On assiste, indubitablement, à un réveil des nationalismes. Ce phénomène peut paraître paradoxal à l’ère de la mondialisation. Au contraire, il s’agit sans doute en partie d’une réaction contre cette mondialisation où les populations craignent de perdre leur identité. Mais on sait qu’un autre phénomène a favorisé ces réveils : la fin de la logique des Blocs (Est-Ouest) a libéré des revendications nationales longtemps gelées ou étouffées au nom de cette logique.
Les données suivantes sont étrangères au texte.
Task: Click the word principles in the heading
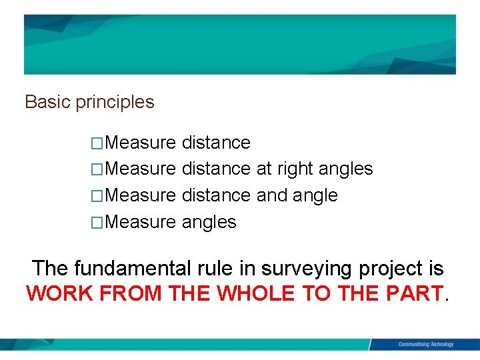[x=115, y=103]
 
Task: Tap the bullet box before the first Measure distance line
[x=98, y=143]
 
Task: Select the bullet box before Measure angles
[x=98, y=223]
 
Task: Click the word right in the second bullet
[x=295, y=169]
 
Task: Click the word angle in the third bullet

Ce qui est plus curieux, c’est que ces aspirations nationalistes se sont exprimées sous des formes religieuses, même dans des pays largement athées. Certes, pour les pays de l’ancienne URSS en tout cas, le retour à la liberté religieuse faisait partie de leur libération tout court mais économistes et stratèges auraient plutôt donné la priorité à l’indépendance économique et militaire. Or, précisément à ces niveaux-là (qui font la vraie indépendance, croit-on), ces mêmes pays se sont empressés de s’intégrer à des Alliances (du type Union Européenne ou OTAN) leur ôtant une grande part de cette indépendance ! Il est également intéressant de constater que ces très rationnels arguments économiques et militaires n’ont pas émus ni motivé les populations concernées. Il fallait retrouver la liberté. Cela passait par le rejet de l’ancien modèle (économie soviétique planifiée et Pacte de Varsovie) mais il n’y a pas eu de ferveur à adopter l’autre modèle (marché libre et OTAN). Au contraire, sauf dans les milieux financiers ou d’une nouvelle élite, la circonspection était grande et un passage progressif d’un modèle à un autre aurait été souhaité (et, sans doute, souhaitable). Par contre, l’identité religieuse (catholique, orthodoxe ou musulmane dans le cas des Balkans) a aussitôt, spontanément et largement, été adoptée et utilisée pour se reconstituer une identité nationale et se démarquer des autres.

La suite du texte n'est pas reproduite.